> **EXERCISE DETAILS**: Rewrite the records below with every "Given" swapped for "Goal", leaving all other text unchanged.

> **DATA SHOWN**:
****************
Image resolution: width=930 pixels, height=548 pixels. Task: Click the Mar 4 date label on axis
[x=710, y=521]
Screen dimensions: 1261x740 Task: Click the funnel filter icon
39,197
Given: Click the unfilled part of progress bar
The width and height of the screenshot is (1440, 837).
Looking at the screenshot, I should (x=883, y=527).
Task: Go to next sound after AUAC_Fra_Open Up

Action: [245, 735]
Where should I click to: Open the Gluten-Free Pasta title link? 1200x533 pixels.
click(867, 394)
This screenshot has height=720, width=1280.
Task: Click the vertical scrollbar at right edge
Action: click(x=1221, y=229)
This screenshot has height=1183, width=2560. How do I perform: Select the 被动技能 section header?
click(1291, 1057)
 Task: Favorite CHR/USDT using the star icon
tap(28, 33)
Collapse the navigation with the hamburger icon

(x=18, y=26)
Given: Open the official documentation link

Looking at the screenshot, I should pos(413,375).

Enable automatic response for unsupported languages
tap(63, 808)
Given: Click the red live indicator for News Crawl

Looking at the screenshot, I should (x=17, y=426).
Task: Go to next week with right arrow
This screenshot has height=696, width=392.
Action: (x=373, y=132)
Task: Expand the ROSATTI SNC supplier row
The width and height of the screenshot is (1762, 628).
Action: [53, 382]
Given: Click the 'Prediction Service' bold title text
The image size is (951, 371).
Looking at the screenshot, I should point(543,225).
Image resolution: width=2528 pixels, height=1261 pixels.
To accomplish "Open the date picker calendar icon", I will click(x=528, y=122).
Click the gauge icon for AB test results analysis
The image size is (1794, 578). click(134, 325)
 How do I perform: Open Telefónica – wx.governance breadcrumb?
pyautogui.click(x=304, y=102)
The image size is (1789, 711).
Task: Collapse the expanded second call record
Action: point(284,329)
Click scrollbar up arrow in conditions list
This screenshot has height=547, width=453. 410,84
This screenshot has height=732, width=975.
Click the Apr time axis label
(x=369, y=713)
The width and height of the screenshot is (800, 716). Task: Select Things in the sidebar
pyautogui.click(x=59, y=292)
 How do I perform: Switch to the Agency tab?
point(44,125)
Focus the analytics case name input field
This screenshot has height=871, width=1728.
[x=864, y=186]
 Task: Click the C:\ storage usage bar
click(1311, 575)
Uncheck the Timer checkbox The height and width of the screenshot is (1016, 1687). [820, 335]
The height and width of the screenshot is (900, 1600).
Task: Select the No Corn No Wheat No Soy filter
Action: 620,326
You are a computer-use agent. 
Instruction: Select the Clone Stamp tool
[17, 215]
****************
> **REPLY TO THE EXERCISE**:
Image resolution: width=930 pixels, height=548 pixels. Task: Click the Mar 4 date label on axis
[x=710, y=521]
Screen dimensions: 1261x740 Task: Click the funnel filter icon
39,197
Goal: Click the unfilled part of progress bar
The width and height of the screenshot is (1440, 837).
Looking at the screenshot, I should (x=883, y=527).
Task: Go to next sound after AUAC_Fra_Open Up

Action: [245, 735]
Where should I click to: Open the Gluten-Free Pasta title link? 1200x533 pixels.
click(867, 394)
This screenshot has height=720, width=1280.
Task: Click the vertical scrollbar at right edge
Action: click(x=1221, y=229)
This screenshot has height=1183, width=2560. How do I perform: Select the 被动技能 section header?
click(1291, 1057)
 Task: Favorite CHR/USDT using the star icon
tap(28, 33)
Collapse the navigation with the hamburger icon

(x=18, y=26)
Goal: Open the official documentation link

Looking at the screenshot, I should pos(413,375).

Enable automatic response for unsupported languages
tap(63, 808)
Goal: Click the red live indicator for News Crawl

Looking at the screenshot, I should (x=17, y=426).
Task: Go to next week with right arrow
This screenshot has height=696, width=392.
Action: (x=373, y=132)
Task: Expand the ROSATTI SNC supplier row
The width and height of the screenshot is (1762, 628).
Action: [53, 382]
Goal: Click the 'Prediction Service' bold title text
The image size is (951, 371).
Looking at the screenshot, I should point(543,225).
Image resolution: width=2528 pixels, height=1261 pixels.
To accomplish "Open the date picker calendar icon", I will click(x=528, y=122).
Click the gauge icon for AB test results analysis
The image size is (1794, 578). click(134, 325)
 How do I perform: Open Telefónica – wx.governance breadcrumb?
pyautogui.click(x=304, y=102)
The image size is (1789, 711).
Task: Collapse the expanded second call record
Action: point(284,329)
Click scrollbar up arrow in conditions list
This screenshot has height=547, width=453. 410,84
This screenshot has height=732, width=975.
Click the Apr time axis label
(x=369, y=713)
The width and height of the screenshot is (800, 716). Task: Select Things in the sidebar
pyautogui.click(x=59, y=292)
 How do I perform: Switch to the Agency tab?
point(44,125)
Focus the analytics case name input field
This screenshot has height=871, width=1728.
[x=864, y=186]
 Task: Click the C:\ storage usage bar
click(1311, 575)
Uncheck the Timer checkbox The height and width of the screenshot is (1016, 1687). [820, 335]
The height and width of the screenshot is (900, 1600).
Task: Select the No Corn No Wheat No Soy filter
Action: 620,326
You are a computer-use agent. 
Instruction: Select the Clone Stamp tool
[17, 215]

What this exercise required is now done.